One of the most challenging components of any educational setting, in dual language even more so, is ensuring that all students’ needs are met. This can only happen if teachers serving emerging bilinguals have the necessary tools to plan biliteracy instruction that considers individual students’ strengths and needs. Additionally, teachers must be adept and able to fully leverage instructional opportunities in all content areas, in two program languages.
Since most of what has traditionally happened in U.S. schools is implemented through a monolingual and monocultural lens, dual language educators must also be able to maneuver local, state, and national assessments that have been normalized through a monolingual perspective. This complex challenge is an area of growth in the field because a lot of what students in dual language programs are expected to produce via assessments does not fully reflect their full linguistic and academic repertoires.
The Consider component of the C6 Biliteracy Framework specifically addresses this need in the dual language classroom.
In the articles shared in the last couple of months, via www.duallanguageschools.org, we have now taken a look into the first 4 components of the C6 Biliteracy Framework, including Create, Connect, Collaborate, and Communicate.
In this article, we will move on to the fifth C – Consider.
Consider students’ varied instructional needs as an opportunity to promote self-reflection and self-assessment.
- Student learning modalities
- Active student engagement
- Diverse and authentic biliteracy assessments
Whether you serve in an elementary or secondary classroom, ask yourself:
- Do I regularly lesson plan with different learning modalities in mind?
- How do I differentiate for content, process, product, environment, and language strengths and needs?
- What role do language frames/starters/scripts play in my differentiation process?
- Do I actively monitor to ensure that at least 90% students are actively engaged in the construction of their own learning at every point during a lesson?
- What types of formative and summative assessments are being used in my classroom to authentically identify growth and need via a biliteracy lens?
- How do I assess in terms of content vs. language?
One of the things that is often forgotten in dual language programs in terms of differentiation, is the fact that all services that are available to students in traditional monolingual programs, must also be available in dual language and via both program languages. This includes intervention, gifted, talented, and special education supports. Again, this is an area that each of us must reflect about because there are many dual language schools where these types of supports are offered only in English.
By failing to provide services in both program languages, we continue to support monolingual and monocultural systems of oppression that view language learning as an intervention, rather than as the most additive way to leverage all that emerging bilinguals bring into the classroom.
Some resources that specifically can assist school and districts needing to focus on strengthening intervention services in the dual language program are below.

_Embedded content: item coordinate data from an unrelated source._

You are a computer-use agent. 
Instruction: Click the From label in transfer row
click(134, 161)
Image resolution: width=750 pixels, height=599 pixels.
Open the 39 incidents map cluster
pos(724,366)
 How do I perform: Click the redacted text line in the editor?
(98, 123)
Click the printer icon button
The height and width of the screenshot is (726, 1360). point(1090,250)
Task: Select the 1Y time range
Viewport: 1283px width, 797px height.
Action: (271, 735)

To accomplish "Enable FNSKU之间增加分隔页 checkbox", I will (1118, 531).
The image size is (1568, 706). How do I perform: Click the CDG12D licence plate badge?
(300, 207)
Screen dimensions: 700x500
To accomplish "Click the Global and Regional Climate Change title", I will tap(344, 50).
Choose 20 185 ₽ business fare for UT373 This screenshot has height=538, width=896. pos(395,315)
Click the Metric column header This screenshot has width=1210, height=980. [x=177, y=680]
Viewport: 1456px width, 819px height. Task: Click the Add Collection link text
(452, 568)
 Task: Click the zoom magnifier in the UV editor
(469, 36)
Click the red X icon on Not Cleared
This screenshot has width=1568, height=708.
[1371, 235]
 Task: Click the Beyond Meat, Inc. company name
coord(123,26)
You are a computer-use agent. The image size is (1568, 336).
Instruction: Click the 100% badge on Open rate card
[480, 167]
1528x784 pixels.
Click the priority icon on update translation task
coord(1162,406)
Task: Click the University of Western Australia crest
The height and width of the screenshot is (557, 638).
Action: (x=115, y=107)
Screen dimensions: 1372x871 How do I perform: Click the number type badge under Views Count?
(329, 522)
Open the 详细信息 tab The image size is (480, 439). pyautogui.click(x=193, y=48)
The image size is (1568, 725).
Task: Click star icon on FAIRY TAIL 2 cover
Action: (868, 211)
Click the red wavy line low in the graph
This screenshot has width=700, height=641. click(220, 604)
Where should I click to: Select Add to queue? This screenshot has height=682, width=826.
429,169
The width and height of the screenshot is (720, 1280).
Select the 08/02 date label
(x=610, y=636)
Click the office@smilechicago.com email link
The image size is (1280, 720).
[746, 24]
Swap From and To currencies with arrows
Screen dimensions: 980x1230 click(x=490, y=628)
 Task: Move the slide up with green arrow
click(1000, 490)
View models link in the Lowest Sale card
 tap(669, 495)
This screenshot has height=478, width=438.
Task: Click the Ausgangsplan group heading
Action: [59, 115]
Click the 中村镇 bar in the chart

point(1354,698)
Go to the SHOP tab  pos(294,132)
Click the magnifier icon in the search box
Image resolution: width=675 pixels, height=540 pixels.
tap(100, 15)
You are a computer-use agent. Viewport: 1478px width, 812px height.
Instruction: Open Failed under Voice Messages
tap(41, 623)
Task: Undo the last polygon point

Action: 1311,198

In the Guiding Principles for Dual Language Education: Third Edition (2018), the authors offer the following recommendations in terms of assessment in the dual language classroom:
- Use multiple measures in both languages to assess students’ progress in meeting bilingualism, biliteracy, and content-related goals.
- Assessments in the partner language should be valid and not simply translations of English assessments.
In Biliteracy From the Start (2016), Escamilla and co-authors also support these assessment recommendations. In addition, through their comparison of parallel monolingualism and holistic bilingualism practices, they add that “literacy assessment in both languages is used to document cross-language comparison and biliteracy trajectory.” This idea is extremely important because the two program languages are viewed as mutually reinforcing of one another and any type of instructional practice or assessment is implemented and used as a means to support emerging bilingual students specifically.
Lesson planning through the C6 Biliteracy Framework cycle, and specifically through the Consider component, embraces the fact that each child’s specific needs must be considered as we serve in two program languages. Additionally, antiquated notions that students must be assessed via monolingual frameworks that support English instruction only, must be eradicated.